Gregory Motton : « Le théâtre ne m’intéresse pas vraiment »

Propos recueillis par Valérie de Saint Do

« Un Pinter inversé, un Orton en accéléré, un T.S. Eliot actualisé » : la critique, anglaise et française ne tarit pas de références pour Gregory Motton, souvent aussi comparé à Swift, pour l’humour féroce de l’auteur des Voyages de Gulliver et la profusion de son imaginaire.
Cette multiplicité de comparaisons qui l’agace, n’est que le paravent du désarroi mêlé d’enthousiasme qui saisit critiques, lecteurs et spectateurs, à la découverte d’une ceuvre inqualifiable, d’une extrême variété de styles et d’inspiration.

Du conte à la satire, Gregory Motton use de tous les genres littéraires et tout peut advenir dans ses pièces. Bestiaires composés d’animaux magiques et doués de paroles, univers mythologiques côtoyant un quotidien britannique, comme dans Chats et souris (moutons) où un petit épicier londonien se réincarne en un Gengis Khan évoquant irrésistiblement Ubu : il ne se refuse rien, surtout pas la métaphore, et l’humour. Que cette profusion puisse être aussi déconcertante met cruellement en exergue la pauvreté de l’imaginaire contemporain.

Cassandre :
On se fait en France une vision idéalisée du théâtre anglais, de la richesse de sa production comme de sa qualité… Quel est votre propre regard sur ce théâtre ?

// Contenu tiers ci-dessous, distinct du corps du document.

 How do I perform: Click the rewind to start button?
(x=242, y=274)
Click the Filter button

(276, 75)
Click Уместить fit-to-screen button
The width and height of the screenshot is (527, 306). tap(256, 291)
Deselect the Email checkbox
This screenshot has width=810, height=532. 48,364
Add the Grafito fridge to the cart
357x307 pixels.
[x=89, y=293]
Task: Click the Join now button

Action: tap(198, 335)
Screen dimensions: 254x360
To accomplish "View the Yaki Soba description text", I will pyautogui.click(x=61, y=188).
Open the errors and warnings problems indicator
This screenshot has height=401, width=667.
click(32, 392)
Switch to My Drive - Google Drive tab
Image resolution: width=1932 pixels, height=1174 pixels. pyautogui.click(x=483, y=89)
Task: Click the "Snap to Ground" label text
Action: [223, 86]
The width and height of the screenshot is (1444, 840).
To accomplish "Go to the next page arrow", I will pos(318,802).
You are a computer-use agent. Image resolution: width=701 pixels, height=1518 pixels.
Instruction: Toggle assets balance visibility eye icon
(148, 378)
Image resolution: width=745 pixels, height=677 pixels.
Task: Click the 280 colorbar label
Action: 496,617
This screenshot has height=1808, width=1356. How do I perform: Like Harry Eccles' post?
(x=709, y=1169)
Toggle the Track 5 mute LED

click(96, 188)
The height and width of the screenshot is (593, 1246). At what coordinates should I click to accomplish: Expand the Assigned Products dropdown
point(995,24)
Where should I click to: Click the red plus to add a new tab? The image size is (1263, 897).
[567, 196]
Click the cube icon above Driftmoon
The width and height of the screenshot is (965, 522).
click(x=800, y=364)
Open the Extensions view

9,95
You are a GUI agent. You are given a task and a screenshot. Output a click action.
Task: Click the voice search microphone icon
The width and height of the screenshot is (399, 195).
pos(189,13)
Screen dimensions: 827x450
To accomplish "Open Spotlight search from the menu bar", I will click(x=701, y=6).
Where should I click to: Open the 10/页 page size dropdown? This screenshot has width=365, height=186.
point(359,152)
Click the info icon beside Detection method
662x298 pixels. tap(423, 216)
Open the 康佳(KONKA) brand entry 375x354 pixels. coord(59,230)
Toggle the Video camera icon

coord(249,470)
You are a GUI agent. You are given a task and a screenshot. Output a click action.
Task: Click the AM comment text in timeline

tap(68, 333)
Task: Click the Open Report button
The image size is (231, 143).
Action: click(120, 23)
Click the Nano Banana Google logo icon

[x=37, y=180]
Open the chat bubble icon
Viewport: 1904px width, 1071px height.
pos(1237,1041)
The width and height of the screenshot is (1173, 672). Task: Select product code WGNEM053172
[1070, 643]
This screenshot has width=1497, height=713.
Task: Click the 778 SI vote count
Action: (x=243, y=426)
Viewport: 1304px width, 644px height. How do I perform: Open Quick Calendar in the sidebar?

Gregory Motton : Il y a plus d’auteurs en Angleterre, probablement parce que les metteurs en scène ont moins de pouvoir. Chez vous, de toute évidence, le metteur en scène est la personne la plus importante du théâtre. Sa vision devient plus importante que celle de l’auteur. Ce n’est pas qu’ils aient trop de pouvoir, le problème est plutôt l’image qu’ils ont d’eux-mêmes et ce que le public attend d’eux. On attend du metteur en scène qu’il ait une vision du texte, et c’est cette vision qu’on veut voir sur scène. Si c’est le cas, ce n’est pas très encourageant pour les dramaturges. Ce qui explique que vous n’ayez pas beaucoup d’auteurs en France. De fait, aucune personne douée d’intelligence n’a envie de subir de telles interférences.